É uma das histórias políticas mais antigas do mundo: alguém apóia um sistema opressor pensando que um dia estará no topo, apenas para descobrir que explorou os mecanismos de sua própria opressão.
O erro dos filhos de Roy foi que eles não perceberam que só desfrutavam de privilégios por meio de Logan. Se as crianças seguissem as regras daquele patriarcado, ele lhes concedia dinheiro e sinecuras e, às vezes, autoridade sobre os de fora da família.
Mas tudo dependia do relacionamento deles com ele, que era terrivelmente abusivo. Ao longo de quatro temporadas, ele insultou, menosprezou, manipulou, acendeu gás e até atacou fisicamente seus filhos. Ele controlava o dinheiro deles, minava seus relacionamentos e exigia lealdade absoluta. Ele cortou as vias de fuga, prometendo-lhes o mundo, mas nunca o entregando.
Portanto, nenhum dos filhos tinha bases de poder independentes que poderiam ter vindo, digamos, da construção de suas próprias empresas ou de trabalhos reais dentro do império de seu pai. (Surpreendentemente, o show raramente retratava os filhos de Roy realmente trabalhando para o império Waystar Royco.) A barganha patriarcal era tudo o que eles tinham.
Kendall, em particular, não tinha habilidades úteis para o resto do mundo. Como ele disse corretamente à irmã ao implorar que ela apoiasse sua candidatura a CEO no episódio final, ele era uma engrenagem feita para caber em apenas uma máquina. Exceto que a máquina em questão não era, como ele pensava, a corporação Waystar Royco. A máquina era seu relacionamento com o pai. E isso morreu com Logan.
Este é o segredo sujo dos sistemas patriarcais, escreveu Kandiyoti: Uma vez que as mulheres foram cooptadas a desistir do poder, elas não têm capacidade de impor a barganha que as levou a essa situação em primeiro lugar, especialmente quando novos homens assumem o controle.

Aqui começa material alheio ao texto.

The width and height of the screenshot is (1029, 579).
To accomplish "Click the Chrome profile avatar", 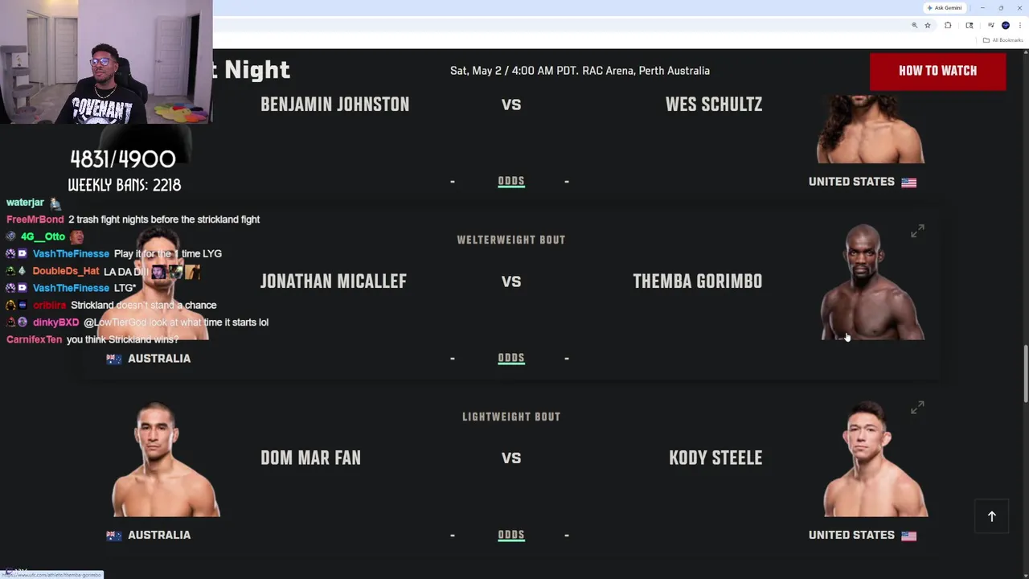I will 1006,26.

“Para a geração de mulheres presa no meio”, ela escreveu, “essa transformação pode representar uma verdadeira tragédia pessoal, uma vez que pagaram o alto preço de uma barganha patriarcal anterior, mas não são capazes de lucrar com os benefícios prometidos”.
Para Kendall, a tragédia veio não apenas quando ele perdeu o poder corporativo que desejava, mas também quando seus irmãos o abandonaram.
Mas talvez uma vida inteira de misoginia ambiental significasse que Shiv Roy, a única filha real da família, estava em melhor posição para reconhecer aquela situação pelo que ela era. Isso poderia explicar por que ela acabou apoiando o marido como o novo CEO: no último minuto, ela pode ter percebido que seu antigo acordo patriarcal era inútil, mas, ao contrário de seus irmãos, ela conseguiu fechar um novo.